Plotting house price and income trends

In this post we will create some plots of house prices and incomes for the United States and individual states. We will also try out the bea.R package to get data from the U.S. Bureau of Economic Analysis..

In this post we will create some plots of house prices and incomes for the United States and individual states. We will also try out the bea.R package to get data from the U.S. Bureau of Economic Analysis.

We’ll end up with something like this:

Per usual we’ll do it with R and I’ll include code so you can follow along.

Data

We’re going to use two sources of data. First, we’ll get the FHFA house price index and then we’ll get per capita income estimates from the United States Bureau of Economic Analysis (BEA).
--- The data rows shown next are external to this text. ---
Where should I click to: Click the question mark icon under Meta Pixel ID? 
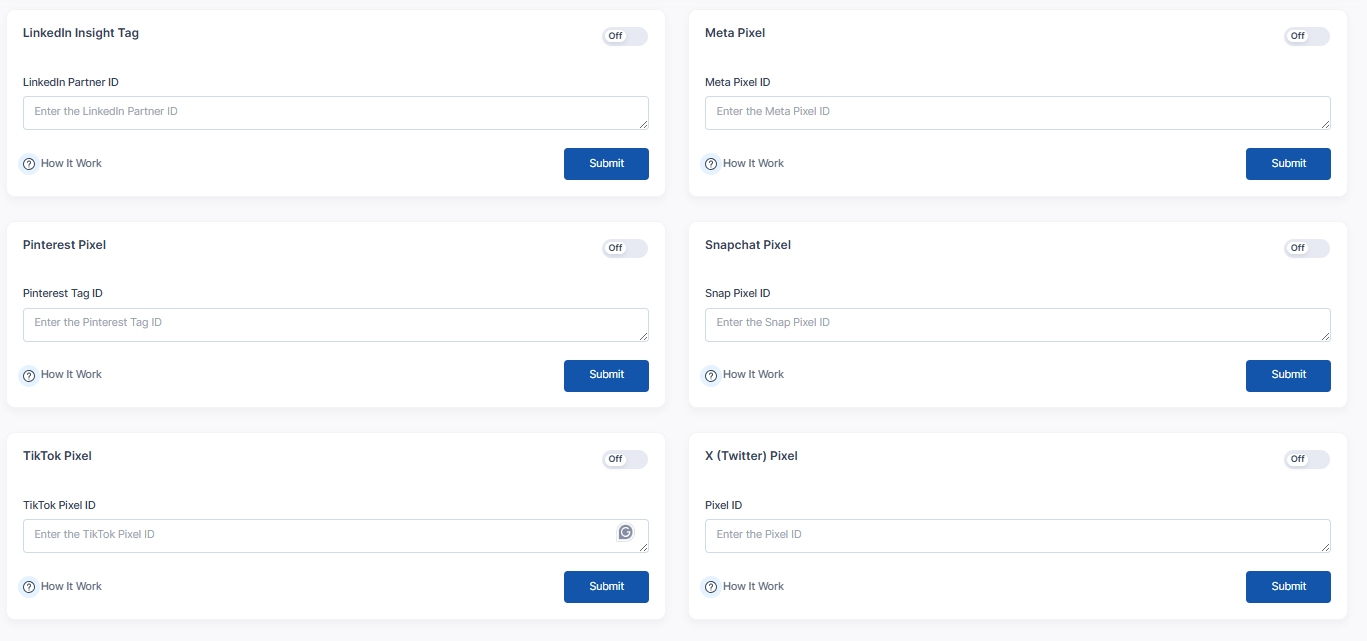tap(711, 164)
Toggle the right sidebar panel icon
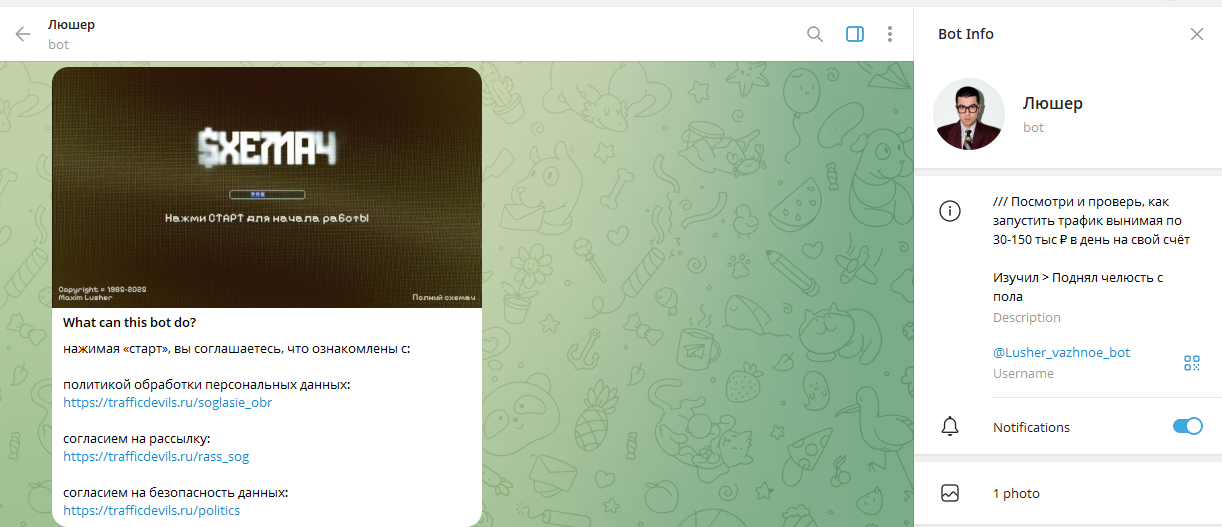The image size is (1222, 527). click(x=854, y=34)
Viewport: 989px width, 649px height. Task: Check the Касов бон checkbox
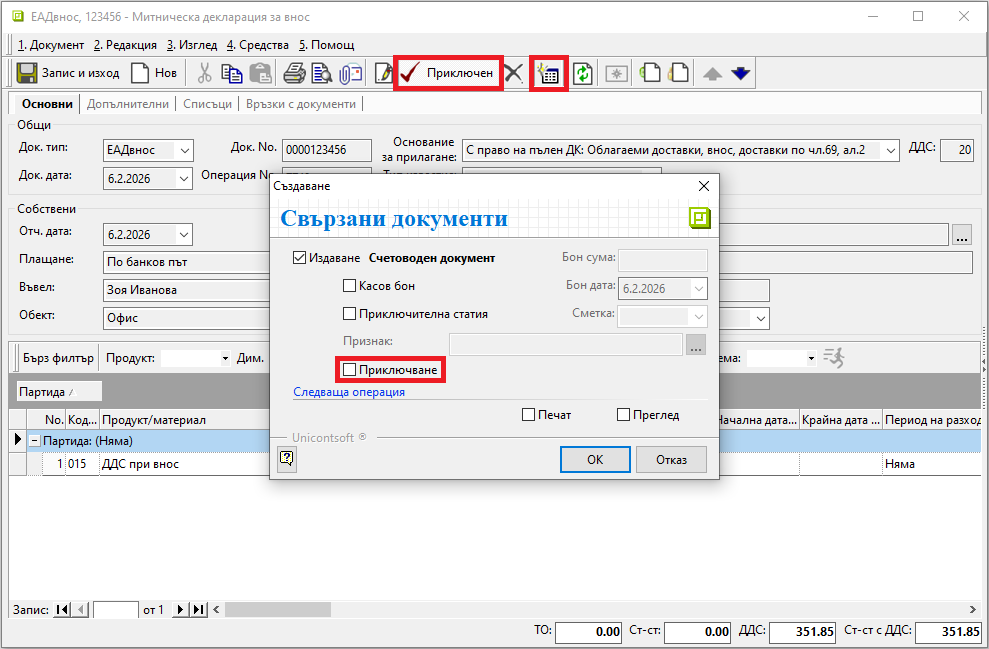point(350,286)
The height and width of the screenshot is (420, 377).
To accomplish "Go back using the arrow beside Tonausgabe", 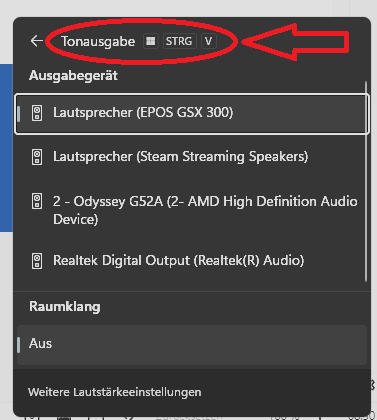I will click(x=36, y=41).
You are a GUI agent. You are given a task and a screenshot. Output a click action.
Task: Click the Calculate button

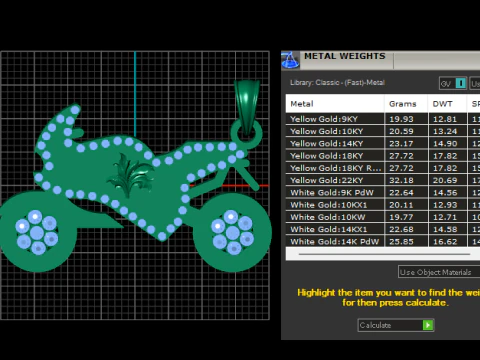coord(396,325)
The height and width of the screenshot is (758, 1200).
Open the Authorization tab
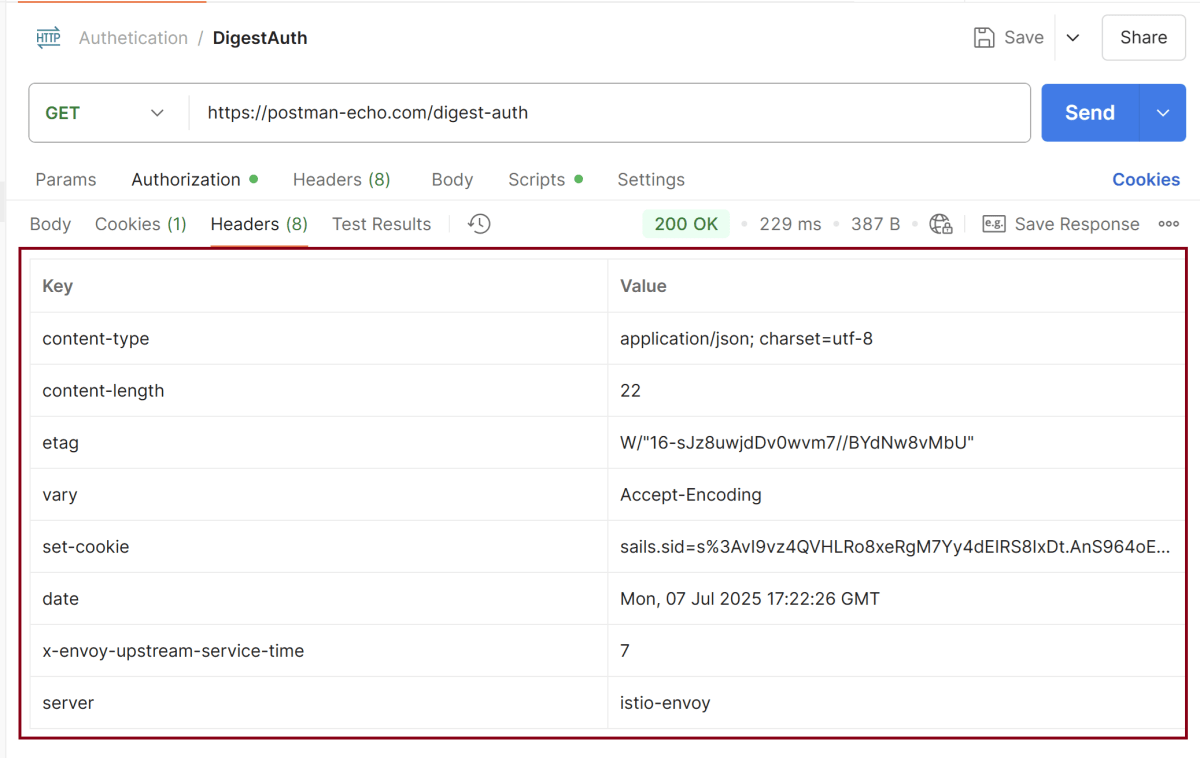(x=186, y=180)
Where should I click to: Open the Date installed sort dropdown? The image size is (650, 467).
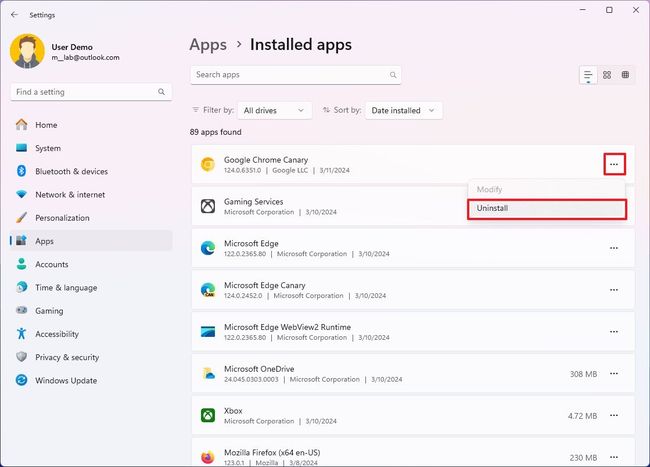click(x=404, y=110)
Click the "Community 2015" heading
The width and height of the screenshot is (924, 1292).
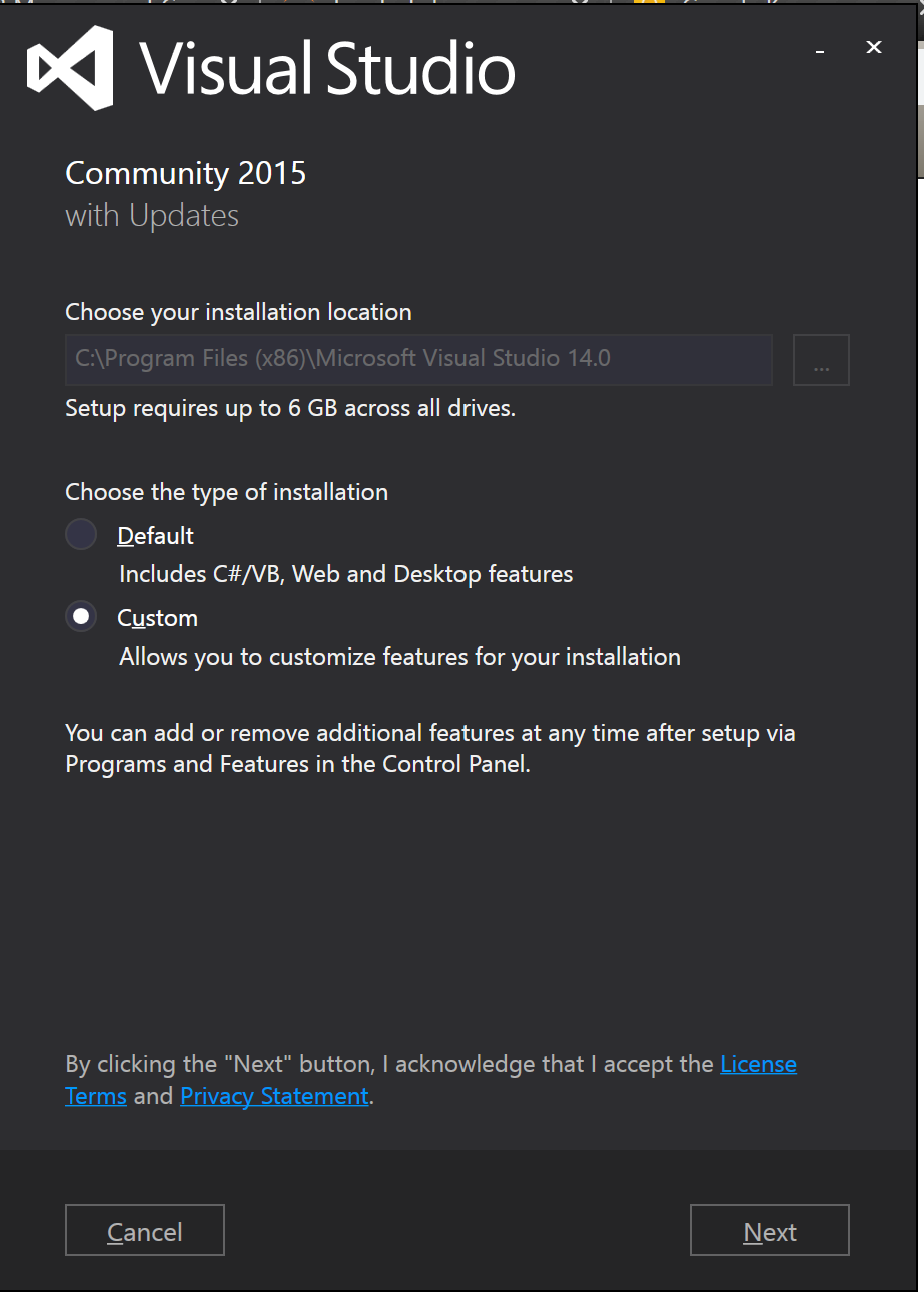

We could get most of these data via the Saint Louis Federal Reserve’s FRED. While FRED is a great resource, as much as possible I like to go directly to the source for the data. This also gives us a chance to work with the bea.R package, available on CRAN.

Let’s get to wrestling the data.

House Price Index

The house price index data we want is available via a flat text file on the FHFA webpage (large .csv file). We can use the data.table function data.table::fread() to read the data in. Then we’ll filter the file down to the quarterly purchase-only house price index for states and the United States.

# Load Libraries ---- 
library(data.table)
library(tidyverse)
library(ggridges) #for gradient shading
library(viridis)
library(bea.R)
library(tigris) # for maps
library(cowplot)
library(animation) #for animation
library(ggthemes)

# This gets all hpi data
df.hpi<-fread("https://www.fhfa.gov/DataTools/Downloads/Documents/HPI/HPI_master.csv")
# Take a look
knitr::kable(head(df.hpi))
hpi_type hpi_flavor frequency level place_name place_id yr period index_nsa index_sa
traditional purchase-only monthly USA or Census Division East North Central Division DV_ENC 1991 1 100.00 100.00
traditional purchase-only monthly USA or Census Division East North Central Division DV_ENC 1991 2 100.99 101.09
traditional purchase-only monthly USA or Census Division East North Central Division DV_ENC 1991 3 101.35 101.02
traditional purchase-only monthly USA or Census Division East North Central Division DV_ENC 1991 4 101.76 101.07
traditional purchase-only monthly USA or Census Division East North Central Division DV_ENC 1991 5 102.38 101.45
traditional purchase-only monthly USA or Census Division East North Central Division DV_ENC 1991 6 102.80 101.56

There are several files detailing information about the house price index. Additional details can be found here.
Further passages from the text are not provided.